Gedicht gedacht

 Poëzie is alledaags in de zin dat het voor iedere dag is (Carol Ann Duffy)

Een sinds 2016 dagelijkse en vanaf 1 januari 2020 wekelijkse, maar daarna toch weer iets vakere rubriek met gedichten en gedachten daarover. Het levensmotto blijft: ik ben onderweg om mooie dingen aan te raken.

------

Voor wie een handvat zoekt:
Met de pijl rechts van ARCHIEF (zie onderaan deze pagina) ga je terug naar het vorige jaar;
met de pijl links naar het volgende. Handiger zijn deze links: daarmee ga je naar de 
inhoudsopgaven van 2024-1 (A t/m K) en 2024-2 (L t/m Z), 2023-1 (A t/m K) en 2023-2 (L t/m Z), 
2022-1 (A t/m K), 2022-2 (L t/m Z) 2021-1 (A t/m K), 2021-2 (L t/m Z), 2020-1 
(A t/m K), 2020-2 (L t/m Z), 2019, 20182017 en 2016.

Week 37 - Tom Lanoye: Lofzang op...

woensdag 19 september 2018

Lofzang op gedoemde jonge gasten

Welk klokgelui betaamt voor wie vergaan als dieren?
Alleen het monsterlijke woeden van mortieren.
Of neen, alleen de ratel van een mitraillette –
Geen mens raffelt zo schoon een laatste schietgebed.

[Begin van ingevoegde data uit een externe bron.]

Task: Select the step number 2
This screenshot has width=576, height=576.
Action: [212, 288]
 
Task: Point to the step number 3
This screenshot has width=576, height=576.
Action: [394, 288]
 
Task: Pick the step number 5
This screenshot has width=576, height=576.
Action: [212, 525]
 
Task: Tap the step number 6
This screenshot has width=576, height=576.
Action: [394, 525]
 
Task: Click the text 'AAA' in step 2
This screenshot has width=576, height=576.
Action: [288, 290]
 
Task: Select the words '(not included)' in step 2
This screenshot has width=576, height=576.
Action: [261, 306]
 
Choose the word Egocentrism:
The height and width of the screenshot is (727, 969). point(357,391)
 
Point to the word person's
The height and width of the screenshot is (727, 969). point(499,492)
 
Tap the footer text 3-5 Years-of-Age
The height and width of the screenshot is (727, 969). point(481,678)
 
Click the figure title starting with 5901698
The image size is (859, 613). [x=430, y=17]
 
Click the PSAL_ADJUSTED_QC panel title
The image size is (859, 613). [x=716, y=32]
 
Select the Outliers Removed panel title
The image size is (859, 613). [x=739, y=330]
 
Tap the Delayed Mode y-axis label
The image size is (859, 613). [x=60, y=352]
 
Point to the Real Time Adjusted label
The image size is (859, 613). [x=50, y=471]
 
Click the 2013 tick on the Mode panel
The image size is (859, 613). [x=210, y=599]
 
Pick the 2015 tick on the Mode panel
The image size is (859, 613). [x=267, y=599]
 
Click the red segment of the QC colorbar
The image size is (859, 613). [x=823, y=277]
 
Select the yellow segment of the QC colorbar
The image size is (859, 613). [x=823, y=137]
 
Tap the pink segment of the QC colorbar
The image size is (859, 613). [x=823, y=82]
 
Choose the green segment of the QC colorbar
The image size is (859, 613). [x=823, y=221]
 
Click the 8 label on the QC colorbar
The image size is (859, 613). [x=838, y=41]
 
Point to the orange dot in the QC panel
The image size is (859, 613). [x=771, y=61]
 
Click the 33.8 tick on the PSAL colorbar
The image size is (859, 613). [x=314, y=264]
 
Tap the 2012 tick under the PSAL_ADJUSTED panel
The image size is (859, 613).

Voor hen geen bel of toeters, krans of kerkhofblom.
Geen treurmuziek – tenzij stampij van die orkesten
Die slechts bestaan uit slagwerk van kartets en bom
En bugels, jankend over droevige gewesten.

Waar brandt hun kaars? De vlam die hun ten afscheid heet?
Niet in de hand van jonge broertjes. In hun ógen
Laat nooit het vuur dat hen gedenken zal zich doven.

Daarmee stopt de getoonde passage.